Não podemos descartar essa possibilidade, mas um corte em janeiro exigiria uma fraqueza incontestável dos dados e uma desaceleração mais clara do mercado de trabalho e dos componentes mais resilientes da inflação. Este não é nosso cenário-base.
Como o BC pode sinalizar ao mercado o início do corte de juros sem levar a uma precificação exagerada de redução da Selic?
A comunicação do BC tem sido muito cautelosa e ele está começando a colher alguns frutos dessa abordagem, não só com a queda das projeções inflacionárias de curto prazo, mas também para 2027 e 2028, embora elas sigam distantes da meta (3%). De qualquer forma, minha impressão é a de que a comunicação do BC deve evoluir de forma gradual ao longo das próximas reuniões, com inflexões aos poucos. Tendemos a ver mudanças na margem nos próximos encontros, que seguem dependentes da evolução do cenário. Uma virada mais forte poderia machucar o processo de reconquista da credibilidade do BC.
Ao longo de outubro, vimos queda, ainda que modesta, das taxas longas e intermediárias na curva de juros futuros, apesar de questões como a derrota da MP alternativa à alta do IOF e das discussões acerca do projeto do IR, agora aprovado. O mercado está mais leniente com a questão fiscal? E quão preocupado o sr. está com as contas públicas?
Fazendo uma observação, o DI de janeiro de 2029 tem oscilado entre 13% e 13,5% há cinco meses, e o de janeiro de 2031 está relativamente estável nesse período, próximo a 13,5%. A volatilidade dos DIs tem sido baixa, devido a uma combinação de dólar fraco, de um 'carry trade' alto e de parte dos participantes do mercado com perspectiva de mudança da política fiscal a partir de 2027. Dito isso, acho que é inquestionável que a complacência do mercado sobre o fiscal aumentou quando comparada há um ano. Não só falando da meta, mas do quadro geral, o fundamento fiscal brasileiro é frágil, mas diante de um ambiente externo de certa forma mais favorável aos emergentes, essa preocupação foi postergada, mas segue existindo. O fato de que os juros reais estão perto de 10% com a dívida como proporção do PIB próxima de 80% é insustentável, e o que permite essa complacência temporária do mercado é o dólar fraco, o 'carry' mais forte e o fato de que as eleições de 2026 estão começando a entrar no horizonte.
Como o investidor estrangeiro está olhando para o Brasil?
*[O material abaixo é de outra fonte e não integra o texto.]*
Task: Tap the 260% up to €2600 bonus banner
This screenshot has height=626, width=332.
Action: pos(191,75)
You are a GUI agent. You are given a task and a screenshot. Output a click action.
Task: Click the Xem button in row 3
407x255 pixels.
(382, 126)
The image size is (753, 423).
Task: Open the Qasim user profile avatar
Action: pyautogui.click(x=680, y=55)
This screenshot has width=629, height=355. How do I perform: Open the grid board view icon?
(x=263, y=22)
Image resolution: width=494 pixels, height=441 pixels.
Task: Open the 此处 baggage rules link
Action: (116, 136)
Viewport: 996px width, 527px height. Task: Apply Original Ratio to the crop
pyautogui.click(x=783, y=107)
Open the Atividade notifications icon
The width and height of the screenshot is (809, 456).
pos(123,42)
O gringo tem mostrado mais entusiasmo pela moeda brasileira do que pelos juros, com o dólar fraco e 'carry trade' elevado. A percepção é que vale mais a pena correr risco na moeda do que no juro, porque a moeda tem 'drivers' a favor dela e um 'upside' maior, por causa do panorama global da moeda americana, e porque faltam catalisadores no curto prazo para quebrar aquele 'range' do DI.